Le troisième aspect c’est le rapport entre les gauches, la comparaison des deux places et les développements qui en découlent. Sur ce terrain aucune ambiguïté n’est possible. Il y a eu un cortège unitaire et de masse. Et ensuite il y a eu une place du Peuple sans le peuple. Une opération des sommets à laquelle, malheureusement, des organisations importantes se sont laissé entraîner, en premier lieu la FIOM [4], désireuses de maintenir la protestation sans pour autant faire de la peine au gouvernement. La faillite de la place du Peuple c’est la faillite de la ligne du « parti des luttes et du gouvernement » et la faillite plus générale de la position jaillie du congrès de Venise en ce qui concerne le Parti de la refondation communiste (PRC), qui est arrivé à son terminus.
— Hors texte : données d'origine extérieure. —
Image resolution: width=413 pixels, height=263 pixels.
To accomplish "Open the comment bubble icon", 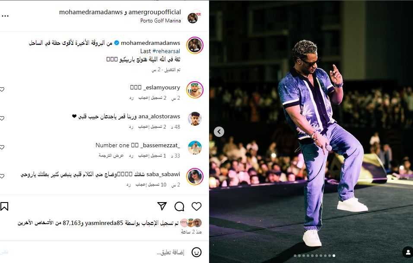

Il n’y a aucune médiation possible entre les luttes et le gouvernement ni aucune possibilité de construire des « ponts » entre ces deux dynamiques. C’est cette réalité qui nourrit toute la crise du PRC et des autres partis à la gauche du Parti démocrate, qui ont choisi de se mettre ensemble pour masquer l’état de faiblesse dans lequel ils se trouvent.
L’absence du PRC sur la place Navona témoigne où ce parti a fini par s’échouer. C’est un point dont il n’y a plus de retour possible. Il est combiné à une ligne ruineuse et à un groupe dirigeant aveugle et incapable, qui l’a conduit dans ce cul-de-sac dont il est si difficile de sortir maintenant.
Il n’est pas possible de prévoir quel sera le bourgeonnement de ce 9 juin, mais c’est certain que nous avons réalisé les conditions nécessaires d’un parcours moins fragmenté pour la gauche alternative, pour la gauche d’opposition. Les réseaux, les associations, les organisations promotrices ont commencé à mettre au point tant l’union que le contraste — et celui qui dit que le projet qui les unit est celui d’un « petit parti contre le PRC » n’a simplement rien compris : une installation sociale à développer (mais les partis de la gauche gouvernementale ne font pas mieux). Certes, si tout cela produisait en retour un effet sur les questions sociales, telles les retraites ou la précarité par exemple, on assisterait à une modification réelle des rapports de forces entre les mouvements et le gouvernement, entre les mouvements et les institutions, c’est-à-dire dans la société.
En ce qui nous concerne, cette année politique aura été dense en événements et en échéances successives. Nous avons constitué l’association Gauche critique, puis avec détermination nous nous sommes tournés du côté du mouvement en proposant le Forum pour l’opposition sociale, que nous relançons. Quelque chose est apparu. Et même pour la première fois vraiment dans le cortège du 9 juin on a pu voir la capacité de la Gauche critique de produire l’organisation et l’initiative, de s’offrir comme un moyen permettant de résister à la crise du PRC et de la gauche « radicale » en général. Il n’y a aucun doute que c’est la route qu’il faut poursuivre avec une détermination et une vitesse plus grande encore.
La première Conférence nationale de la Gauche critique que nous tiendrons après l’été en constituera un moment important.